No Brasil, há exemplos fantásticos de mobilização da sociedade que resultaram em alterações na legislação e na forma de governar. Da década de 90 podemos pinçar o Orçamento Participativo, pelo qual os cidadãos definem os investimentos e serviços que a administração municipal fará ao longo de cada ano, sempre com a supervisão da própria população. Muitas cidades adotaram esse mecanismo, que continua em vigor em parte delas. Temos ainda o grande case nacional, a emenda das “Diretas Já” na transição da ditadura para a abertura política.

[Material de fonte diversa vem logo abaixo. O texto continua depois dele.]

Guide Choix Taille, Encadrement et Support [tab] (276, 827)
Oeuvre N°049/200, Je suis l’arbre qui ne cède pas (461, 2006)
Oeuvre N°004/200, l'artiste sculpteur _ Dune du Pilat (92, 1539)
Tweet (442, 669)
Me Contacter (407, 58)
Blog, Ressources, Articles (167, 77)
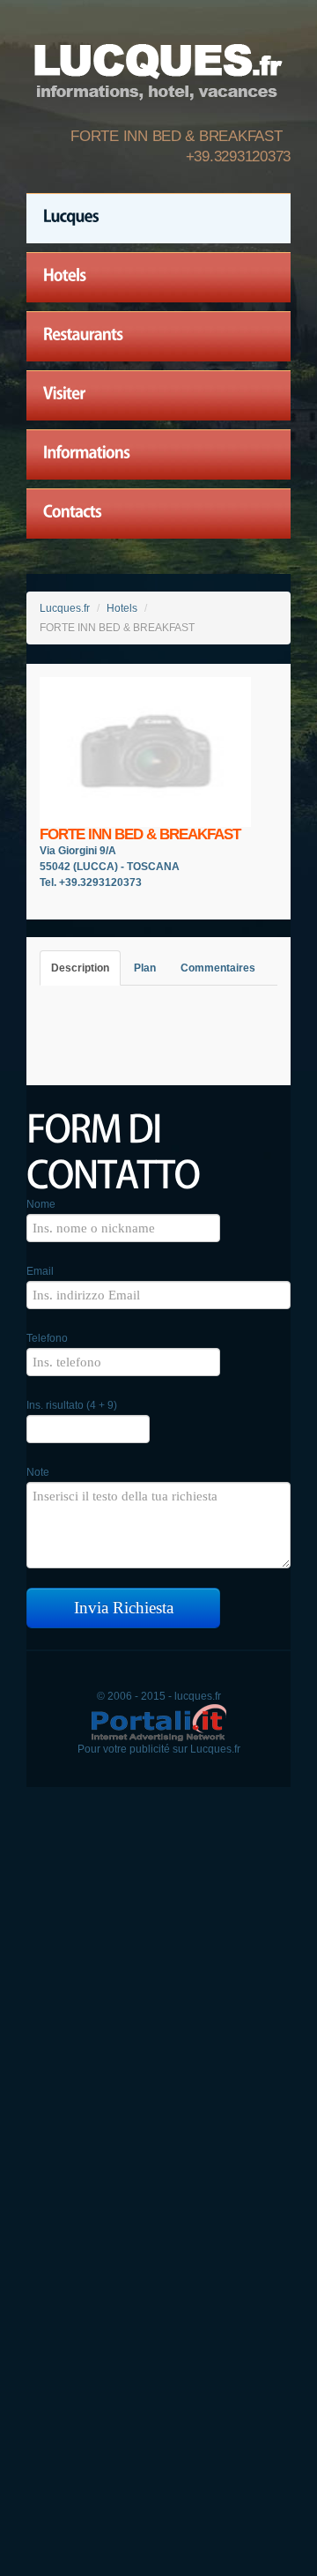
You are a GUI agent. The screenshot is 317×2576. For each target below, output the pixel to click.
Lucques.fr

Foi a sociedade quem encaminhou a emenda constitucional pedindo a realização das eleições gerais. Infelizmente, o parlamento da época escolheu o pleito indireto, mas o povo exerceu seu poder de forma plena. Em 2005, também coube aos brasileiros dizer não à liberação da venda de armas. 

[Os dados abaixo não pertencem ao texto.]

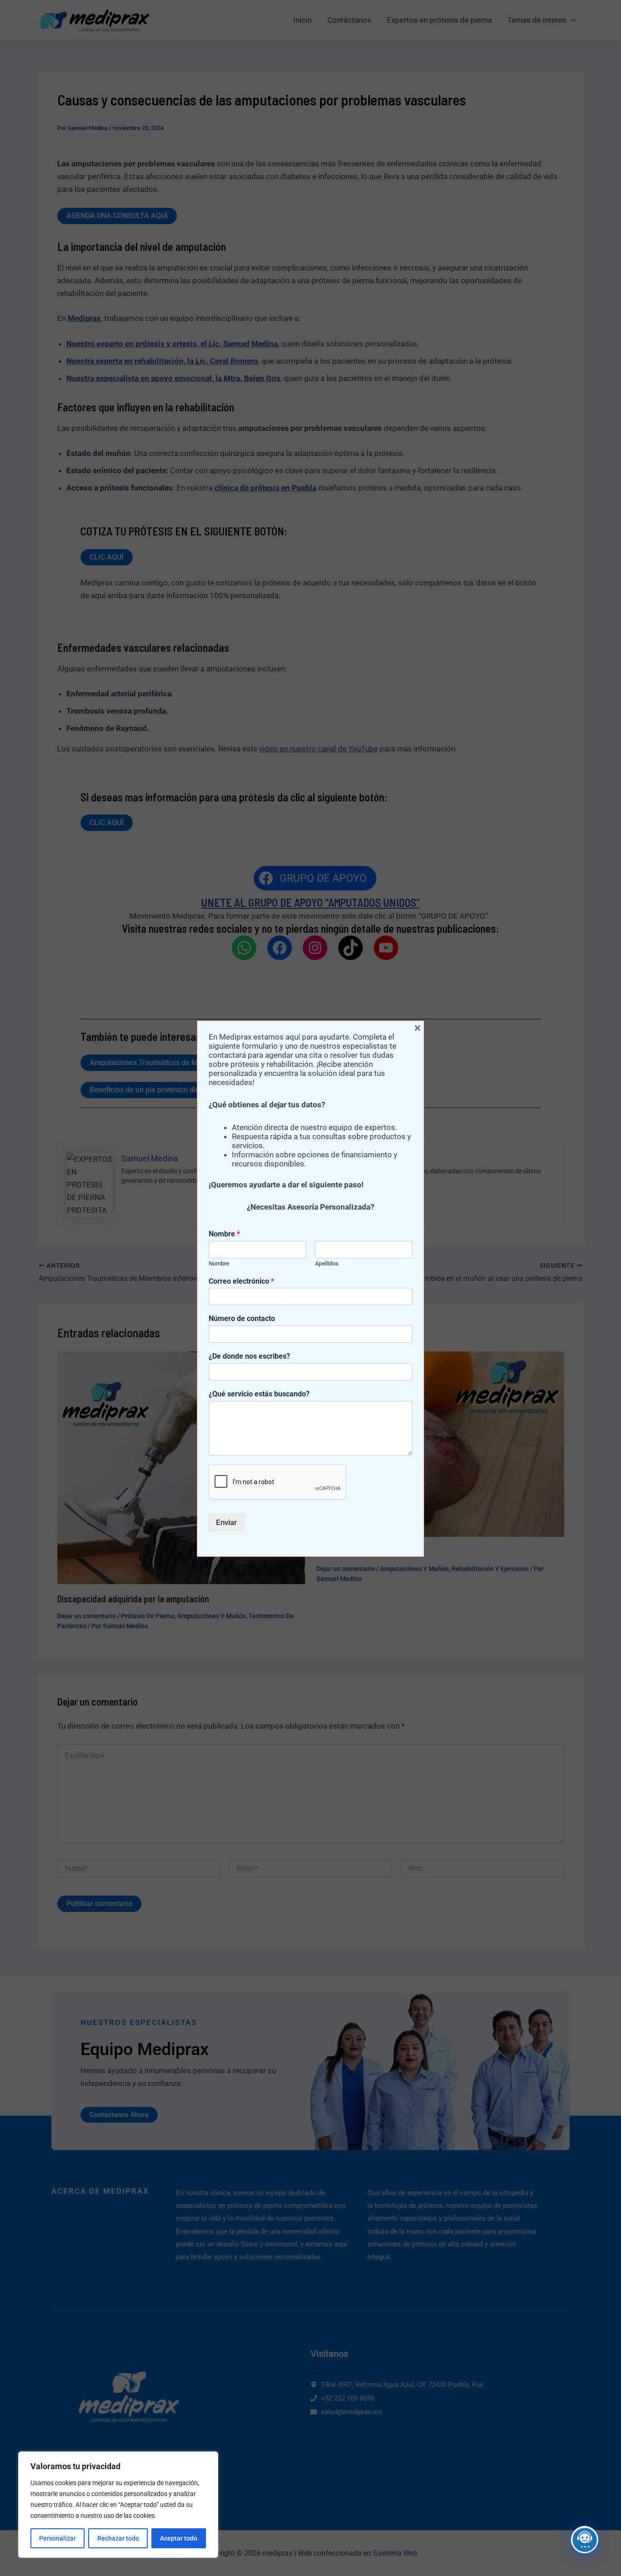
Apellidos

A Câmara do Deputados constituiu uma comissão permanente para receber sugestões de novas leis, emendas constitucionais e atos legislativos oriundas da população. Trata-se da Comissão de Participação Legislativa. Desde que conte com a assinatura de no mínimo 1% do eleitorado brasileiro e a adesão de 0,3% dos eleitores de ao menos cinco estados da federação, qualquer projeto de lei de interesse e origem popular pode ser levado ao parlamento. 

Até hoje, somente quatro propostas populares viraram leis efetivamente, mas todas são de extrema relevância e ganharam notoriedade. São elas: Lei 8.9-30/1994, referente ao caso Daniella Perez, que transformou assassinatos qualificados em crimes hediondos; Lei 9.840/1999, de combate à compra de votos; Lei 11.124/2005, para a criação do Fundo Nacional de Habitação de Interesse Social; e Lei Complementar 135/2010, conhecida como a lei da Ficha Limpa. Há ainda outras leis que foram encampadas por parlamentares, e que também nasceram das ruas. Acredito que mais uma vez as ruas devem exercer a sua pressão pelo bem de todos.

Eduardo Junqueira Dias
Graduando em Administração e cidadão poços-caldense.